Essex Shows How to Play the Game Hat

Essex Shows How to Play the Game

That a female witch in Wales recently ran up a telephone bill of more than £1000 in three months is largely the fault of the University of Essex Computer Society.

Endora (or Sue in the real world) is one of the 150 people who have so far this year hooked up to the Essex University's DEC-10 computer and become hooked on MUD, the world's first multi-player computer game.

MUD, for Multi-User Dungeon, was originated in 1979 by a Computer Science undergraduate, Roy Trubshaw; when Roy left in 1980 to become a contract programmer in Belgium Richard Bartle, now a PhD student, took over the program and expanded it to its present form.


MUD makes use of Artificial Intelligence (AI) and database management techniques to provide an interactive game which, for the first time, allows more than one person to play at the same time in the same adventure, or simulated environment. "The essence of the game," Richard explains, "is that rather than wandering around the environment all by yourself, killing evil damsels and rescuing dragons in distress, or whatever, you find yourself in a land where there are other real people, too, with the same aims and objectives that you have and with whom you can communicate and interact in any way that is reasonable for that particular world."


Playing the game. Richard Bartle in the background.
Image size: approx. 51K.

A player in MUD starts off as a novice or warrior and the aim of the game is to gain enough points to work up through the ranks (superheroine, sorceress, legend, witch, or hero, enchanter, wizard) by locating hidden treasure, overcoming monsters and generally hacking and slaying, says Richard, either with the help of or in spite of the other humans wandering the landscape. Richard admits that the computer industry has attracted more than its fair share of superlatives, with almost every new product carrying the usual set of gross hyperboles, but he is serious when he claims that MUD could kill single-user games, or SUDs, stone dead. "MUD," he declares, "is an order of magnitude more fun to play than any other computer game."

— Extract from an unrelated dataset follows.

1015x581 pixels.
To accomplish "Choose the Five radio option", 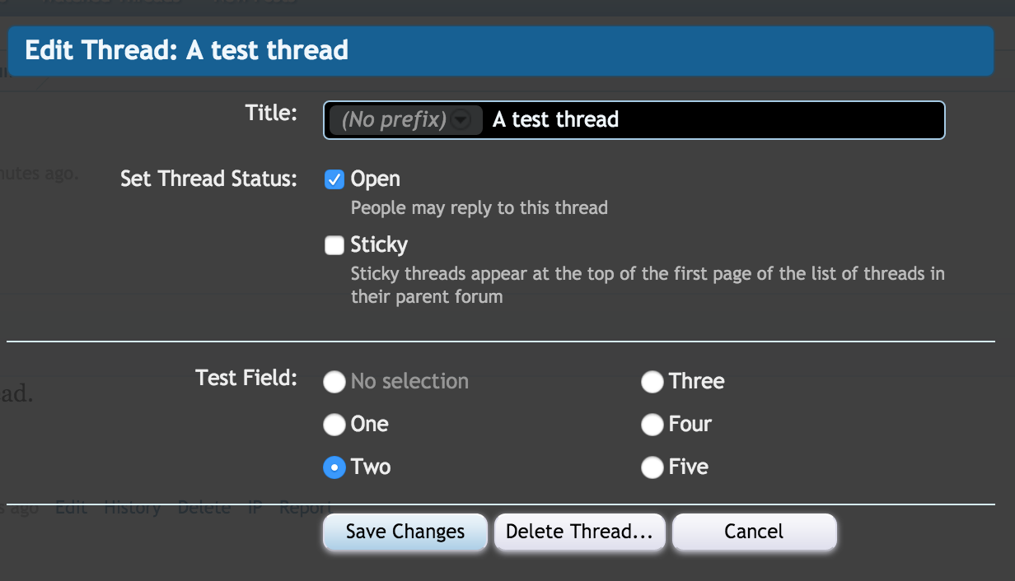I will pyautogui.click(x=652, y=467).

Since last Autumn MUD has been opened up to players outside the University for a few hours after midnight, when the DEC-10 is is normally idle (This costs the University nothing, and there is no wear and tear on the system). Up to 36 people at a time can play the game as long as they have a computer, can stay awake long enough, and have enough money to pay the cost of the telephone calls that link them to the Essex computer. Regular MUD players get into the game from Japan, Australia and the USA as well as from all corners of the British Isles.

They start playing at midnight sharp and don't stop until the machine is taken away for housekeeping the next morning. Which is how Endor ran up her telephone bill. From somewhere in Wales she played every night for four weeks to reach witch, and continued to do so for some time afterwards. After three months her phone bill was into four figures. A computer games company is known to be interested in MUD, and BBC television is to feature the game later this year in a special programme on computers.